If you’re on a serious budget and don’t have this couple of hundred quid to spend, be honest about this in your initial email. If your requirements are easy to match to a venue and won’t take much time to research, the planner may be more than happy to just point you in the right direction for not much more than an hour’s pay.

Trawl wedding blogs!

A great resource for venue finding that often gets forgotten is wedding blogs. Blog articles on real weddings often include a list of credits at the bottom of the page, which include the venue and details of the suppliers who worked on that wedding.

If you have the time and patience for it, trawling the blogs for posts about weddings that took place in the region you are searching will give you a great start in finding your venue. Plus, you get immediate and totally relevant inspiration of how to design your own wedding there. Bonus!

A note on directories

In your initial Google search you will likely come across numerous venue directories.

When I first started as a wedding planner, directories were the first tool I used to educate myself on what venues are out there. Whilst directories do hold a cumulative wealth of information, they are notoriously difficult or annoying to use. My pet peeves with directories are:

  • You either see the same venues appearing in each directory again and again (because they have the money to pay for listings all over the place);
  • Or you must trawl through dozens and dozens of them to make a decent sized shortlist of properties available in the area you are looking (because on the other hand, some venues can only afford a listing in one place!).

The flaw of directories is that businesses are required to pay to be listed in them. Not everyone can afford to do this, or if they do, they can only afford advertise in one or two places out of the hundreds of directories which are out there. For this very reason, I started compiling my own database or, ‘directory’ if you will, of every venue I came across and eventually ended up with hundreds of names on the list!

You’ll be happy to know that I’ve not hoarded these findings all to myself.

If you really think about it, the person who should pay for the information is not the person offering it, but the person requiring it! So, I’ve taken the very essence of what directories are all about and turned it on its head.

Instead of asking venues to pay hundreds of euros to appear in a directory and offering only a small database of venues which can afford this luxury, I’ve created one point of call which harbours information on every single wedding venue I am continuously finding.

What started off as my annoyance (and, I admit, a little bit of laziness) for having to consult too many different databases for the same information, grew into a wish to rid all new brides and grooms of this same nuisance!

Self-catering vs. wedding package venues

It’s worth differentiating here between venues that offer wedding-specific packages and ones that are completely self-catered.

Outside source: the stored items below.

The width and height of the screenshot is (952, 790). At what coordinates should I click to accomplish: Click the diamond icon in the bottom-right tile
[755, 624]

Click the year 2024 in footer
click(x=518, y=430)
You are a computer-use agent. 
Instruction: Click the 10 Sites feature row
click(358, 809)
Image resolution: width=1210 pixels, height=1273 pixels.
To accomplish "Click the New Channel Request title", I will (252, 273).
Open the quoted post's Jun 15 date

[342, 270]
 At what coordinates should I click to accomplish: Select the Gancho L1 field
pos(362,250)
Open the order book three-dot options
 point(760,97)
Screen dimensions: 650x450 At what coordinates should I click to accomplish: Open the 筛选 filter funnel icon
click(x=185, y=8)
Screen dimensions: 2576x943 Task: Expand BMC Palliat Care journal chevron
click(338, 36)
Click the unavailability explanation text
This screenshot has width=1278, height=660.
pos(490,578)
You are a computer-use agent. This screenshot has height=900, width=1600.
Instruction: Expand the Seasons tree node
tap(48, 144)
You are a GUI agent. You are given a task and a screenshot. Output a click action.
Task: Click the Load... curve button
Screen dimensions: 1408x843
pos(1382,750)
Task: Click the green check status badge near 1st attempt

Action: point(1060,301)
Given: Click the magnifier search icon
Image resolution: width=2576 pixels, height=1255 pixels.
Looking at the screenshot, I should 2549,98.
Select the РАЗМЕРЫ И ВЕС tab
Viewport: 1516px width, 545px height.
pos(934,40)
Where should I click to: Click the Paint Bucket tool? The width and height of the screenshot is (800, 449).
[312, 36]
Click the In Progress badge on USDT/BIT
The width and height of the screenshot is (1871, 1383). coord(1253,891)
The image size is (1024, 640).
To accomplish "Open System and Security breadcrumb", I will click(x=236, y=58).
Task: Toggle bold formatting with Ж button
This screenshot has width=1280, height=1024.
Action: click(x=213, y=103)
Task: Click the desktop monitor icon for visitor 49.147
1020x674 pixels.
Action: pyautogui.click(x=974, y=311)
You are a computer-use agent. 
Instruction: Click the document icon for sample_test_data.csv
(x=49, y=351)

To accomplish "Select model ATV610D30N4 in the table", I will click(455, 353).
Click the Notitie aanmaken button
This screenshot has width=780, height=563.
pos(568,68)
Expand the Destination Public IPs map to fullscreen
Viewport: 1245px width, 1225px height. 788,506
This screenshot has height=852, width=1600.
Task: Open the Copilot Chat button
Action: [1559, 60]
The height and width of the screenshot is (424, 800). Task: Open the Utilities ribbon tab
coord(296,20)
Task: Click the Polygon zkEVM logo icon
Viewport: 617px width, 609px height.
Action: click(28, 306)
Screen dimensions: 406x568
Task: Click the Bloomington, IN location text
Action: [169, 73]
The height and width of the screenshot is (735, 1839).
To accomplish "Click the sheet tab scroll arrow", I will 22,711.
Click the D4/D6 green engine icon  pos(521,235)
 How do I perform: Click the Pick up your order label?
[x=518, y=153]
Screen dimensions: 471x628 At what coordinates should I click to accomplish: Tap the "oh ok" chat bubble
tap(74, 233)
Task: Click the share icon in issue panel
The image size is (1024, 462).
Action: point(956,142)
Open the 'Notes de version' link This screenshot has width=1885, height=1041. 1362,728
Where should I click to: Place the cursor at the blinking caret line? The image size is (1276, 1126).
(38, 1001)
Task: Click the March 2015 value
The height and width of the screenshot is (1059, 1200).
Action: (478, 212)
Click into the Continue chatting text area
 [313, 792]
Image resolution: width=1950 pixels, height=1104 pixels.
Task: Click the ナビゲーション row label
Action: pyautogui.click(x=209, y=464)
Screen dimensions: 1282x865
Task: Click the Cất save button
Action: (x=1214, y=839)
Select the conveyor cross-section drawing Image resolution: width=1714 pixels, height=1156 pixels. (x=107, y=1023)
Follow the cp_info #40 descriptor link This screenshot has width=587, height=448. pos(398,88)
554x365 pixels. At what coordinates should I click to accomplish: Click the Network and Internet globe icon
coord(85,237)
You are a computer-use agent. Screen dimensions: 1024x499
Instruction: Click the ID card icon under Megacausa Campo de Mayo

Package venues can be a real blessing in disguise as they take care of everything (or at least the most important things, such as catering) and this minimises the risk of something going wrong on the day. If the type of wedding offered by the venue is exactly what you’re after, great, you’re sorted. However, if your vision does not fit exactly with what the venue is offering, then you could be in for a big disappointment as package venues can be quite unwilling to do things outside of the box.

Hence, if you fall in love with a venue but feel like you would need to make quite a few adjustments to the status quo, it’s worth having a good think whether the venue is worth sacrificing your dream wedding for.

On the other hand, totally self-catered venues offer a blank canvas for you to do with as you wish. You usually have complete freedom over your choice of suppliers – though many venues will still be able to provide you with a list of their recommended vendors.

This flexibility is essential if you are on a tight budget or wish to deviate from the norm.

If you go down the self-catered route, however, be prepared to double your planning efforts because you will literally be building your wedding from scratch – piece by piece, chair by chair, glass by glass.